I wanted to ensure that anyone could pick up a “doc” (the history of the room or section, sometimes more than one room) and understand any room at Wright’s Wisconsin home now, or 50 years from now. Regardless of whether or not any of us are still around. In addition, I imagined state senators visiting and reading, or maybe people doing preliminary research for that far away “Loving Frank” movie (btw last I heard, it’s not in production).

How I tried to do this:

Each “doc” has an intro and a drawing on what’s being talked about. I could take these analyses, then rearrange them and put them back together if someone wanted detailed information on, say, all of Taliesin’s bathrooms.

The whole building has 18 bathrooms.

But we don’t have a lot of information on them. Wright didn’t keep detailed drawings of them. People didn’t take photos of them, or in them. What can I say? It was a different time.

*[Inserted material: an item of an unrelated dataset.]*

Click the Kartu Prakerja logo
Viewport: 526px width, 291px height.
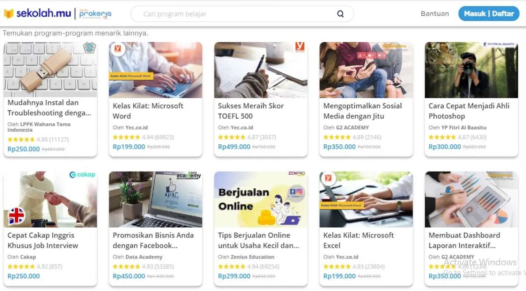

The person who commented on my writing had read these documents which got deeper and deeper into Taliesin history. And all of them include self-referential writing with, usually, the caution not to trust Wright’s drawings or take any conclusion as absolute fact. Those suggestions were usually in my footnotes. Of which there are dozens. Naturally.

Here are some of them:

It is unknown at this time how accurate these floor plans were, a common problem when approaching Taliesin. An effort has been made to differentiate built from unbuilt elements.

And the same thing, in other words:

An analysis through a combination of floor plans and photographs must be undertaken to understand what existed in the history of the building. An attempt will be made to differentiate that which Wright planned, versus that which was built, both of these conditions usually existing simultaneously on the drawings, especially those of Taliesin I (1911-14) and II (1914-25).

And the first footnote copied in all the docs:

The person who has done the most work on this document is… Keiran Murphy…. All of the conclusions are her conclusions, unless otherwise noted. Phrases or words in brackets or bold are conclusions or statements that highlight the nature of the document as a preliminary draft, and are the conclusions or questions of Keiran Murphy.

These things that I wrote try so hard to underplay everything: “Keiran Murphy, and only Keiran, was the researcher. She researched mightily. She tried really hard to be correct. Unless she was wrong. But the conclusions, correct or otherwise, are hers. She owns them very much, and still might be very very wrong.”